En 1979, Karen Greenlee, une jeune Californienne détourne un corbillard, en route pour un enterrement, afin d’emmener le cadavre dans une chambre de motel et avoir des rapports sexuels avec lui pendant plusieurs jours avant d’être rattrapée par la police. Fascinée par les personnages marginaux, l’écrivaine néo-gothique canadienne Barbara Gowdy, découvre ce fait divers dans un article de presse. Il lui servira d’inspiration pour une nouvelle érotique intitulée We So Seldom Look On Love, publiée dans un recueil éponyme en 1992. Le titre, We So Seldom Look On Love, « nous regardons si rarement l’amour » si l’on traduit littéralement, provient directement d’une phrase d’un poème signé Frank O’Hara en 1957, Ode on Necrophilia. Courtisée par plusieurs studios désireux d’adapter sa nouvelle au cinéma, Barbara Gowdy décline unes à unes les propositions qui lui sont faites, guère convaincue de leur intérêt artistique. Elle finit par accepter de céder ses droits lorsqu’elle rencontre une jeune canadienne, encore étudiante en cinéma, qui n’a alors réalisé que quelques court-métrages, Lynne Stopkewich. La cinéaste adoubée par l’auteure, commence à développer son adaptation, rebaptisée Kissed, en guise de sujet de thèse pour sa maîtrise en arts à l’université de Colombie-Britannique.
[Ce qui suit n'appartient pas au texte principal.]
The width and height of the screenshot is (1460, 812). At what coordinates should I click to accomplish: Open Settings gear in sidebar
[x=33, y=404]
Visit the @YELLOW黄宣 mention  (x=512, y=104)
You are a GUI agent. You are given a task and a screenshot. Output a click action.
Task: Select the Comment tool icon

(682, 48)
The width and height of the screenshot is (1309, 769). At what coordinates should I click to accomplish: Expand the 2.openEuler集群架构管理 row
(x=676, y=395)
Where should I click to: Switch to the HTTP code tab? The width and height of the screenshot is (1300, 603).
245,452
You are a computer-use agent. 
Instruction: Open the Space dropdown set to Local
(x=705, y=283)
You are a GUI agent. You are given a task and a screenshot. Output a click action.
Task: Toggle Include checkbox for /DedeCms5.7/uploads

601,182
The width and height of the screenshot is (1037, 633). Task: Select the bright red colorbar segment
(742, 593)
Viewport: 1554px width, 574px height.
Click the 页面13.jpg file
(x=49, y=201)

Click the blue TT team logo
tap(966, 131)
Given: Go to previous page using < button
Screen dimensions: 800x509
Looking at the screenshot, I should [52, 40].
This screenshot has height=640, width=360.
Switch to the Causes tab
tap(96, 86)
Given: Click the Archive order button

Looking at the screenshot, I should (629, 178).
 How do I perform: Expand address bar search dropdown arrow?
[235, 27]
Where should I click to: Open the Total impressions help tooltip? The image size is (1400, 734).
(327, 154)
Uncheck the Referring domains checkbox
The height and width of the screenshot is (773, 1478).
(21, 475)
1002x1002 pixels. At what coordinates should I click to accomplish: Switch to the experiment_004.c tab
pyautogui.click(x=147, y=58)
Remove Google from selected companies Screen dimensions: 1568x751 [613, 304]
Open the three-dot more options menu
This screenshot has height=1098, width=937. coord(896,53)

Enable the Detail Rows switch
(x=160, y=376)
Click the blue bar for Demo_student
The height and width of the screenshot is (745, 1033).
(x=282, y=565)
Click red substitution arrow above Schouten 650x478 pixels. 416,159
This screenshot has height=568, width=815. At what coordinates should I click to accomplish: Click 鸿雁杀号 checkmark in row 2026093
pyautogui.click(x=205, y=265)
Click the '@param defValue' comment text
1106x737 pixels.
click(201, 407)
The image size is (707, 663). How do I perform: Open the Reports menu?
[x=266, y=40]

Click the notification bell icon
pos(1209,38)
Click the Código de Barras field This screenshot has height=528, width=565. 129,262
Sorti en 1996, le film relate l’histoire de Sandra (Molly Parker), irrésistiblement fascinée par la mort depuis son enfance. Elle trouve un travail à l’office des pompes funèbres de sa ville et s’épanouit en apprenant les techniques d’embaumement avant de faire la connaissance de Matt (Peter Outerbridge), un étudiant en médecine qui tombe éperdument amoureux d’elle. Il s’aperçoit rapidement que la passion qu’éprouve Sandra pour les morts est plus forte que l’amour qu’elle lui porte, qu’il ne peut l’arracher à son obsession…

Kissed (Copyright Boneyard Film Company Inc. 1996)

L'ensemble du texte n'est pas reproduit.